» DATA:
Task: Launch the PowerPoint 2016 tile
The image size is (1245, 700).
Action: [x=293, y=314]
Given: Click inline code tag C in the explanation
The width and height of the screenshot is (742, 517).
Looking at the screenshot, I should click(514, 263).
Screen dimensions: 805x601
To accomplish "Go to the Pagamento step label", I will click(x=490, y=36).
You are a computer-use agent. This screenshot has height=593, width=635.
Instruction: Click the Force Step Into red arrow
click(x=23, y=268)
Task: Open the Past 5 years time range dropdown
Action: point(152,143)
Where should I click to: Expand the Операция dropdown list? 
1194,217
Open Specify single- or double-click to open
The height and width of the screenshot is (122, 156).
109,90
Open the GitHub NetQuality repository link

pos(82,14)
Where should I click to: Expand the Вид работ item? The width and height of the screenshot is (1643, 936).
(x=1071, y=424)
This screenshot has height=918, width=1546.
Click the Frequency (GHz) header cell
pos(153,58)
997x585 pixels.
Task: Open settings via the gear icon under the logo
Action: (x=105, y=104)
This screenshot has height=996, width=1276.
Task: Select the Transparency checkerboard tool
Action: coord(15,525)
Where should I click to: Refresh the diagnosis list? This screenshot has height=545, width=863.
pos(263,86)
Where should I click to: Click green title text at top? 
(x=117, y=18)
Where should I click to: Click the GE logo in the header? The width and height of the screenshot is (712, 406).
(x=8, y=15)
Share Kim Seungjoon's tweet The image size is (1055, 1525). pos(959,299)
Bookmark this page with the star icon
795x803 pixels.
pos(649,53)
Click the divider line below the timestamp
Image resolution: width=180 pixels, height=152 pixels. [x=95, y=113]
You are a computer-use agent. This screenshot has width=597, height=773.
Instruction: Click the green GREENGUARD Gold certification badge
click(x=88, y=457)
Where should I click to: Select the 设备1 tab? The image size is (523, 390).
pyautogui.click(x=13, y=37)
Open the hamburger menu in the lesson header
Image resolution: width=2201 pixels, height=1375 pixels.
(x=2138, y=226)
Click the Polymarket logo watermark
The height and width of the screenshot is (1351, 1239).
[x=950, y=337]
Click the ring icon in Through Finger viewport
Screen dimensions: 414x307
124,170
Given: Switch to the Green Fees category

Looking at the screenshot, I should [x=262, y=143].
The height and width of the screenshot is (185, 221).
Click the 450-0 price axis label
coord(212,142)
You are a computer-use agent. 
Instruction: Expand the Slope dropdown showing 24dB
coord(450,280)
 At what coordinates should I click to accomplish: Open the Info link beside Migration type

» WHAT THE TASK ASKS:
Give the listing above as a JSON list of strings, with one string for each line and no entries for blank lines.

» RESPONSE FOR THIS EXERCISE:
[
  "Task: Launch the PowerPoint 2016 tile",
  "The image size is (1245, 700).",
  "Action: [x=293, y=314]",
  "Given: Click inline code tag C in the explanation",
  "The width and height of the screenshot is (742, 517).",
  "Looking at the screenshot, I should click(514, 263).",
  "Screen dimensions: 805x601",
  "To accomplish \"Go to the Pagamento step label\", I will click(x=490, y=36).",
  "You are a computer-use agent. This screenshot has height=593, width=635.",
  "Instruction: Click the Force Step Into red arrow",
  "click(x=23, y=268)",
  "Task: Open the Past 5 years time range dropdown",
  "Action: point(152,143)",
  "Where should I click to: Expand the Операция dropdown list? ",
  "1194,217",
  "Open Specify single- or double-click to open",
  "The height and width of the screenshot is (122, 156).",
  "109,90",
  "Open the GitHub NetQuality repository link",
  "pos(82,14)",
  "Where should I click to: Expand the Вид работ item? The width and height of the screenshot is (1643, 936).",
  "(x=1071, y=424)",
  "This screenshot has height=918, width=1546.",
  "Click the Frequency (GHz) header cell",
  "pos(153,58)",
  "997x585 pixels.",
  "Task: Open settings via the gear icon under the logo",
  "Action: (x=105, y=104)",
  "This screenshot has height=996, width=1276.",
  "Task: Select the Transparency checkerboard tool",
  "Action: coord(15,525)",
  "Where should I click to: Refresh the diagnosis list? This screenshot has height=545, width=863.",
  "pos(263,86)",
  "Where should I click to: Click green title text at top? ",
  "(x=117, y=18)",
  "Where should I click to: Click the GE logo in the header? The width and height of the screenshot is (712, 406).",
  "(x=8, y=15)",
  "Share Kim Seungjoon's tweet The image size is (1055, 1525). pos(959,299)",
  "Bookmark this page with the star icon",
  "795x803 pixels.",
  "pos(649,53)",
  "Click the divider line below the timestamp",
  "Image resolution: width=180 pixels, height=152 pixels. [x=95, y=113]",
  "You are a computer-use agent. This screenshot has width=597, height=773.",
  "Instruction: Click the green GREENGUARD Gold certification badge",
  "click(x=88, y=457)",
  "Where should I click to: Select the 设备1 tab? The image size is (523, 390).",
  "pyautogui.click(x=13, y=37)",
  "Open the hamburger menu in the lesson header",
  "Image resolution: width=2201 pixels, height=1375 pixels.",
  "(x=2138, y=226)",
  "Click the Polymarket logo watermark",
  "The height and width of the screenshot is (1351, 1239).",
  "[x=950, y=337]",
  "Click the ring icon in Through Finger viewport",
  "Screen dimensions: 414x307",
  "124,170",
  "Given: Switch to the Green Fees category",
  "Looking at the screenshot, I should [x=262, y=143].",
  "The height and width of the screenshot is (185, 221).",
  "Click the 450-0 price axis label",
  "coord(212,142)",
  "You are a computer-use agent. ",
  "Instruction: Expand the Slope dropdown showing 24dB",
  "coord(450,280)",
  " At what coordinates should I click to accomplish: Open the Info link beside Migration type"
]